Бахман, как всегда, скупой на комплименты, пропускает ее слова мимо ушей:
— Этот Исса Безотчества Карпов был единственным пассажиром датского грузовика со скрытыми номерами?
— Один. Да, Макс? Соло? — Максимилиан энергично кивает. — Только
— А кто этот толстый засранец?
— Толстый засранец? — Ники на миг теряется.
— Толстый старый засранец с бумажным стаканчиком. В черной моряцкой шапочке. Разговаривающий с нашим героем. Вы хотите сказать, что кроме меня никто не видел этого толстого засранца? Сомневаюсь. Наш герой с ним
И снова Максимилиан поднимает руку, а другая его рука уже увеличивает на мониторе старого толстого засранца. Сначала все видят его в режиме реального времени, а затем в замедленном: лысый крепыш с военной выправкой, в армейских ботинках, церемонно протягивает то ли пластиковый, то ли бумажный стаканчик. Человек, который держится с таким достоинством, мог бы, наверно, быть священником. Сомнений нет, между ними происходит какой-то разговор.
— Покажи-ка мне его запястье.
— Запястье?
— Нашего героя, — рявкает Бахман. — Его правое запястье, когда он берет кофе. Покажи мне крупный план.
Запястье охватывает тонкий браслет, золотой или серебряный. С браслета свисает раскрытая миниатюрная книжица.
— Где Карл? Мне нужен Карл! — вскрикивает Бахман и, развернувшись, разводит руки в стороны, как будто его обокрали. Карл стоит прямо перед ним. Карл, бывший шпаненок из Дрездена с тремя отсидками в колонии для малолеток и степенью по социологии. Карл с застенчивой улыбкой, словно молящей о помощи.

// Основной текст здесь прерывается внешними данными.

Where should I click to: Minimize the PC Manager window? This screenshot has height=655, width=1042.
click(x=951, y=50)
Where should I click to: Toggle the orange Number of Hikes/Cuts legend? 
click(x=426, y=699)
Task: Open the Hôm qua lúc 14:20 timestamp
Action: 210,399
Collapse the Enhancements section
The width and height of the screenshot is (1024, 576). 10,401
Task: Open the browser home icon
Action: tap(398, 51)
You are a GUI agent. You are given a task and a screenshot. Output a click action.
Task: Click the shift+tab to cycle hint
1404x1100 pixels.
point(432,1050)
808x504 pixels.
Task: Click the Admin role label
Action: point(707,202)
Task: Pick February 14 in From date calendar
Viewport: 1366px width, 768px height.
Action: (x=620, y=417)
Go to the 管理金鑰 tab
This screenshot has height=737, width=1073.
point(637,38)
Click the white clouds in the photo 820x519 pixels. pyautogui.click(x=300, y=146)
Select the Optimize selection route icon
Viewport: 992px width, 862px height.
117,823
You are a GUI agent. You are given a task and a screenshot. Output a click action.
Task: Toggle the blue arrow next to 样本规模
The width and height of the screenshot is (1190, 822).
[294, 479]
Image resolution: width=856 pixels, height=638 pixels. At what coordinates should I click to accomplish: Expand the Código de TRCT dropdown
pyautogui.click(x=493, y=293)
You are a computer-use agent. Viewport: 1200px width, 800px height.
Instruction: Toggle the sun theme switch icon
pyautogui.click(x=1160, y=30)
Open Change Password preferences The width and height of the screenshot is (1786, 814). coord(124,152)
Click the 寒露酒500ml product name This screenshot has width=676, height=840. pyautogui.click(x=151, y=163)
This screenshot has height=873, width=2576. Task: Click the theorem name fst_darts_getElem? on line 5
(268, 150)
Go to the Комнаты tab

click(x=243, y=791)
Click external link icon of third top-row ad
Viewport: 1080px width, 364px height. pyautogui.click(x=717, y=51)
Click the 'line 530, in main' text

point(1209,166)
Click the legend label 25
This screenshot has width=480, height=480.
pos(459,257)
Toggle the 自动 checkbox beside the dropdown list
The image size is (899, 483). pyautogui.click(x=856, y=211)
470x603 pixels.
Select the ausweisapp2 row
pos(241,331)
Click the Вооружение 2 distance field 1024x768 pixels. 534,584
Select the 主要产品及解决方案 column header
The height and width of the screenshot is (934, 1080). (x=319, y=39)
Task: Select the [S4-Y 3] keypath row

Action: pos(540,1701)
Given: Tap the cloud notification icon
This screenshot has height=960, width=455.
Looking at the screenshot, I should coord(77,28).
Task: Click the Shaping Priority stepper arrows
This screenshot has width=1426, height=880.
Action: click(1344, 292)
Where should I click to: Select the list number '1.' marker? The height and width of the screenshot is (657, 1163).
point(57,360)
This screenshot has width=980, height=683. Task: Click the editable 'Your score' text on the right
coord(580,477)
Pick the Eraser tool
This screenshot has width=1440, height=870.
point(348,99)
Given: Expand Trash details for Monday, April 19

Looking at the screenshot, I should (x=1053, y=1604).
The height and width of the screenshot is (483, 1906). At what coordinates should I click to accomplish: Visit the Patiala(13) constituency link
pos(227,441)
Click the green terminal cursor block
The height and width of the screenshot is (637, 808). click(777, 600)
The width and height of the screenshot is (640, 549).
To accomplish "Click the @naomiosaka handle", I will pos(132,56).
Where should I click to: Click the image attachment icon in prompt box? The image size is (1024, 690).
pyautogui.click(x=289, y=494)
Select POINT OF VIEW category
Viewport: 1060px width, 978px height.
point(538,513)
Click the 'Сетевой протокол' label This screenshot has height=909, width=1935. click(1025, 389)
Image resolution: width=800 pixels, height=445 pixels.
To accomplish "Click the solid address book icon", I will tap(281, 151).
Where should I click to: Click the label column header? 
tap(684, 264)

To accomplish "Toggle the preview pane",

— Карл, пожалуйста, поезжай на вокзал. Может, случайная встреча нашего героя и старого толстого засранца не была случайной. Может, наш герой получал инструкции или встречался со связным. А может, перед нами просто старичок, у которого нет большей радости в жизни, чем раздавать кофе симпатичным молодым бродягам на вокзалах в два часа ночи. Потолкуй с добровольцами, что оказывают помощь бездомным. Может, они знают этого типа, всучившего нашему герою какое-то зелье среди ночи. Может, он там завсегдатай. Не показывай фотографий, а то всех распугаешь. Работай на обаянии и держись подальше от тамошней полиции. Сочини красивую легенду. Может, этот старый засранец — твой пропавший дядя. Может, ты его должник. Главное, смотри, чтоб фарфор остался цел. Веди себя тихо и незаметно. Понятно?
— Понятно.
Теперь Бахман обращается ко всем скопом — Ники, ее подруге Лоре, двум филерам, Карлу, Максимилиану, Эрне Фрай:
— Ситуация, друзья мои, следующая. Мы разыскиваем человека без отчества и не вполне нормального. Согласно объективке, этот русско-чеченский экстремист совершает тяжкие преступления, с помощью подкупа выходит из турецкого застенка — хотелось бы знать, что он там делал? — в Стокгольме дает взятку портовой полиции, чтобы вернуться на свой корабль, растворяется в порту Копенгагена, фрахтует грузовик до Гамбурга, принимает стаканчик из рук престарелого толстого засранца, с которым говорит черт знает на каком языке, и носит золотой браслет с миниатюрным Кораном. Такой человек заслуживает серьезного уважения с нашей стороны. Аминь?
После чего он тяжелым шагом уходит в свой офис, сопровождаемый, как обычно, Эрной Фрай.
Были ли они мужем и женой?
Бахман и Эрна Фрай во всех отношениях являлись антиподами, поэтому не исключено, что были. Грузный Бахман презирал физические упражнения, курил, сквернословил, налегал на виски и не интересовался ничем, кроме работы; высокая стройная Эрна Фрай с аккуратной короткой стрижкой и твердой поступью во всем отличалась умеренностью. Получившая свое имя от незамужней тетушки, отправленная богатыми родителями в женский монастырь для девушек из знатных гамбургских семей, она вышла оттуда во всеоружии строгих немецких правил целомудрия, трудолюбия, набожности, прямодушия и чести… но со временем все это перевесили саркастический ум и здоровый скептицизм. Другая бы на ее месте обменяла свое старомодное имя на что-то посовременнее, но только не Эрна. На теннисных турнирах она своими подрезками и ударами с лету громила противников обоего пола. Поднимаясь на горные вершины, она обставляла мужчин вдвое моложе ее. Но главной ее страстью был парусный спорт, и все знали, что она откладывает каждый пфенниг, чтобы купить яхту и отправиться на ней в кругосветку.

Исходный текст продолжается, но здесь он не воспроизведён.